> [PROMPT]: Can you pull out each line of the data below that includes the word "checkbox"?

> [Saved data entries]:
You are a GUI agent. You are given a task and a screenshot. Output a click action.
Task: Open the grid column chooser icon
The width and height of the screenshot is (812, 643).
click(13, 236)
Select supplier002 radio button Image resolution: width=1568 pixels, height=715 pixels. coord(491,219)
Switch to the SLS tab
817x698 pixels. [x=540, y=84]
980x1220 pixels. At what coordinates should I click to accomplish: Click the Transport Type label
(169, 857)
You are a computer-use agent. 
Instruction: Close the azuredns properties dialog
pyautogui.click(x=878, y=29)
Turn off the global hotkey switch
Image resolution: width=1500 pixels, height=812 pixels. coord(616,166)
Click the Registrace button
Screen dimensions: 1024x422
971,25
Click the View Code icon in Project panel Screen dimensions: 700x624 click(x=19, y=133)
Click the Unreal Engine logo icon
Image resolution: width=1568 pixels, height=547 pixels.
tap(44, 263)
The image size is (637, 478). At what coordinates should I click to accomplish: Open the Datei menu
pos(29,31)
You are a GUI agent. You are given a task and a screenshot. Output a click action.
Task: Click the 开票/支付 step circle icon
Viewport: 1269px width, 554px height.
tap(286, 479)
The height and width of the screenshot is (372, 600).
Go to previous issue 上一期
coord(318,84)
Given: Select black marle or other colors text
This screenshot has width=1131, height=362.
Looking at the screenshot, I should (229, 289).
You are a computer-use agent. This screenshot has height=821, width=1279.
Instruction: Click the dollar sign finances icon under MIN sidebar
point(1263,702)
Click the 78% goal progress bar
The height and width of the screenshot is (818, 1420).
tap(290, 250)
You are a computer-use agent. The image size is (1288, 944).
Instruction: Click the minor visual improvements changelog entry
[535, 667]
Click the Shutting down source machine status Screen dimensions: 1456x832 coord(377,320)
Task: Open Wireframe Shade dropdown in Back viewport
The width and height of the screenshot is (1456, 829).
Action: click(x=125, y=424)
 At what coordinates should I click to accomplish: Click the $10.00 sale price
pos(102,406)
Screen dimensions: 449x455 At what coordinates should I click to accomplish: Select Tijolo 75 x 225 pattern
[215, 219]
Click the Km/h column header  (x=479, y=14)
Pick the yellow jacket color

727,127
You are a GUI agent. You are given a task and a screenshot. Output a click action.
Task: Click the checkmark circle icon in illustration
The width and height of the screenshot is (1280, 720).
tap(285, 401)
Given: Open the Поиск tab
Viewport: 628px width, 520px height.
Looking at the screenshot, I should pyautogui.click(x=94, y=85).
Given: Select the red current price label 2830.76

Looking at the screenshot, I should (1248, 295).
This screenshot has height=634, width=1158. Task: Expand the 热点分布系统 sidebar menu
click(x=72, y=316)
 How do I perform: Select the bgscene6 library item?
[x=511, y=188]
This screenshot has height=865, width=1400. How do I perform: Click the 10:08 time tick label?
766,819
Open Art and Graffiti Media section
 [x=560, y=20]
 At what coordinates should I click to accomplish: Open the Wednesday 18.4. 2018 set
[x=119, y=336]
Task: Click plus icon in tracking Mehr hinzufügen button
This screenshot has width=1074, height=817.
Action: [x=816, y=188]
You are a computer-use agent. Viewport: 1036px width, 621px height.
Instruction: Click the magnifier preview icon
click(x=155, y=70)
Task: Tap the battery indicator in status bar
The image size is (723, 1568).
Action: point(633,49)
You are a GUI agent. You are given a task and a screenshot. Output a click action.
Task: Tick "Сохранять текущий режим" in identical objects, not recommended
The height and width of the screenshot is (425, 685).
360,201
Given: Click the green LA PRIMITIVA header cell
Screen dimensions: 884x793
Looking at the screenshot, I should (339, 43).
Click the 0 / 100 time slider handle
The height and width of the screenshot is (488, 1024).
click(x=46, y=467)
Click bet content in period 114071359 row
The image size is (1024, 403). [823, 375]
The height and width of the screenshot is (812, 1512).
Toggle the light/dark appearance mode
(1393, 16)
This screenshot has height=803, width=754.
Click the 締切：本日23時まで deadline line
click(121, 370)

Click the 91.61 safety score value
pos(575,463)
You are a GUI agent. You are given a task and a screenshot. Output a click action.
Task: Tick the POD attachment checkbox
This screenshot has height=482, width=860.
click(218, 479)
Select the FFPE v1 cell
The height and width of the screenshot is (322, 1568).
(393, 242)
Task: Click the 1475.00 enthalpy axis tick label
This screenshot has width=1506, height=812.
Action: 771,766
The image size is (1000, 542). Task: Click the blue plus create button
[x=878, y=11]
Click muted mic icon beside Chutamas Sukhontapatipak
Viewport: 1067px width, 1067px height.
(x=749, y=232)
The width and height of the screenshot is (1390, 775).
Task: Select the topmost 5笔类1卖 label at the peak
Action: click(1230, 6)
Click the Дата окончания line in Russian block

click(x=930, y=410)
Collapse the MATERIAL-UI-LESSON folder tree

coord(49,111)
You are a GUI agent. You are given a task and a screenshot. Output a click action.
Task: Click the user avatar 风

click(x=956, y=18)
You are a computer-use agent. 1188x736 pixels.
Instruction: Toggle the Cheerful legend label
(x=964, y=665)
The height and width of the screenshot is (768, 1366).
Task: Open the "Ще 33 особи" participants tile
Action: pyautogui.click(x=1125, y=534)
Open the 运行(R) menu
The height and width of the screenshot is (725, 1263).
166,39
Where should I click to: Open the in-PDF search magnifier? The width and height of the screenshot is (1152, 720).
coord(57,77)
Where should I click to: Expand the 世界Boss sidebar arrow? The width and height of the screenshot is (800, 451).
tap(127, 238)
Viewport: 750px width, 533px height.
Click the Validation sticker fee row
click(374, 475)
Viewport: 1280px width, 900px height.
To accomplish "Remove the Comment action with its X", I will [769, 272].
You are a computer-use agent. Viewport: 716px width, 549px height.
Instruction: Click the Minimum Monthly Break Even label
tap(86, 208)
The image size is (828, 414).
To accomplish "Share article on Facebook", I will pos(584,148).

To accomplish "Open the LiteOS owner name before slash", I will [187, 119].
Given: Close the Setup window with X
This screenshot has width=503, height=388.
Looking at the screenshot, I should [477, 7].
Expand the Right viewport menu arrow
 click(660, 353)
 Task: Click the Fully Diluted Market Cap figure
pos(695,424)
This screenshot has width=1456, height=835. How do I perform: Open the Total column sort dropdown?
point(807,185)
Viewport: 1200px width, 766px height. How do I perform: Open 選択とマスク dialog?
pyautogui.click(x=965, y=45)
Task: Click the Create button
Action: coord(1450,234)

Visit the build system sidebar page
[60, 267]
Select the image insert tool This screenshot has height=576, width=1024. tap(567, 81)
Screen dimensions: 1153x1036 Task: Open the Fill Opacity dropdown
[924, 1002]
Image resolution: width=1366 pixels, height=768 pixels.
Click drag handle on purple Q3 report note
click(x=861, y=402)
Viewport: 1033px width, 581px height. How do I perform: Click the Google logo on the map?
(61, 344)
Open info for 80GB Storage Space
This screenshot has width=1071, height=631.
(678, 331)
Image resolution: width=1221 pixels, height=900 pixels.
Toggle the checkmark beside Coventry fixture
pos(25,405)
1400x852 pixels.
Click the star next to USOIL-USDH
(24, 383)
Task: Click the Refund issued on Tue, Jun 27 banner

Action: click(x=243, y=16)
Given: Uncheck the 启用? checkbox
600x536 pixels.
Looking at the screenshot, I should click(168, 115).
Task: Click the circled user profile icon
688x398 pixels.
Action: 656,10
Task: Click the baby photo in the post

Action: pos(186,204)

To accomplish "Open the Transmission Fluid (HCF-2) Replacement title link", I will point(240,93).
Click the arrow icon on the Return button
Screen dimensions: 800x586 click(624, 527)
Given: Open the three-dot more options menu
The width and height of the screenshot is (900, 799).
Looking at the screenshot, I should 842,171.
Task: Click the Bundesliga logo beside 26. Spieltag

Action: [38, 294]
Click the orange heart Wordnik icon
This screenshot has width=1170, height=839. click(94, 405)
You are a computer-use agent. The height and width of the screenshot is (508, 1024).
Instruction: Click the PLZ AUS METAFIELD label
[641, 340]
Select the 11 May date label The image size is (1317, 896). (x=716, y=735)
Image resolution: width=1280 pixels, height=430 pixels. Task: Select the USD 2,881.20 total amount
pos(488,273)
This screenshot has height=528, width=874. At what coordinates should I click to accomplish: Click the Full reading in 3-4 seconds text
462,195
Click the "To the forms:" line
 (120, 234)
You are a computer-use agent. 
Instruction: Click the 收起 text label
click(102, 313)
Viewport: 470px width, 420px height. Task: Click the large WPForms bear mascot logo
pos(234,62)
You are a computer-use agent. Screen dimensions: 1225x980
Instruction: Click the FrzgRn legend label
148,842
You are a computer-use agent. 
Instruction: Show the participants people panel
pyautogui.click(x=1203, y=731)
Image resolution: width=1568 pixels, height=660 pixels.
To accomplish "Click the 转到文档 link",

> [RESULT BELOW]:
Task: Tick the POD attachment checkbox
Given: Uncheck the 启用? checkbox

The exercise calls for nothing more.